UL graduates almost 3,800 students in absentia
Graduation ceremonies were postponed this month due to the COVID-19 crisis but it is hoped that the UL graduating class of 2020 will be able to return in 2021 for a physical ceremony
Wednesday, 12 August 2020

More than 3,700 students graduated from University of Limerick this week, the largest cohort from the University to do so in absentia since the global outbreak of COVID-19.

3,775 students, including 77 PhDs and 15 masters by research, from programmes covering all four faculties as well as interfaculty courses were graduated in absentia after a joint decision to postpone the live event was made in line with public health guidelines.

Congratulating the students, Associate Vice President Student Engagement Professor Patrick Ryan said that graduating during a global pandemic represented “a magnificent day for you and everyone who supports you, and my wish is that you are immensely proud of your achievement.

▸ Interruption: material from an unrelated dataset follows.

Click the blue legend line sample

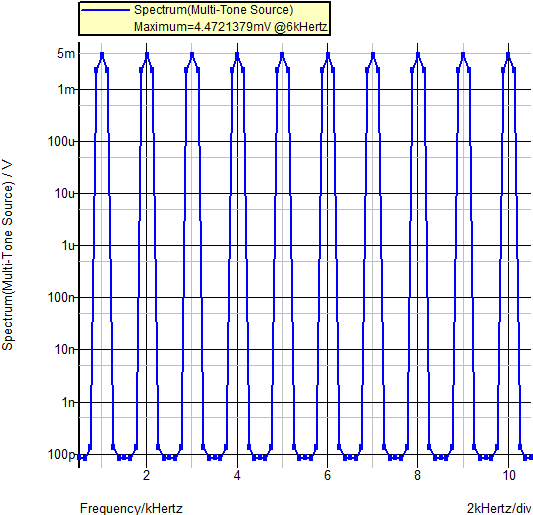coord(106,10)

“To graduate in 2020 against the backdrop of a global pandemic that has shaken the foundations of predictability in our society brings an added sense of achievement to what is already a wonderful success story – your story, first as a student, more recently a graduand, and from today, a graduate.

“Graduation is a testament to talent, skill, perseverance, determination and will. It represents sacrifices and achievements – regularly small, occasionally big – that culminate in your work being validated by the most stringent of academic processes as being worthy of a degree award. To graduate at any time is significant and calls for celebration.

“Your degree is of high value in how it represents much, but not all, of who you are as a person. Here at UL, we protect that value proudly and fiercely by ensuring that our governance of your academic journey reaches the highest international education standards. We stand firm against any dilution of those standards to ensure that you can use your degree confidently and proudly, knowing that it is an unquestionable statement of ability, academic integrity and educational attainment.”

Joining a global community of more than 103,000 alumni of University of Limerick, Professor Ryan said that this week’s graduates were now amongst a community of “people who contribute to and make a difference to the lives of individuals, communities and nations on a daily basis.

“More than ever, we need that sense of community to be sustained and enhanced to help us address societal and global issues. The shared experience of being a graduate of UL can give rise to future experiences where you get to enhance your life and the lives of others.

“Educational achievement lasts a lifetime and offers a robust platform for enhancing the world and the times we live in. I wish for you the very best of good fortune in your lives in the knowledge that when life does become uncertain, you will always be able to find comfort and sustenance from the achievement of your graduation.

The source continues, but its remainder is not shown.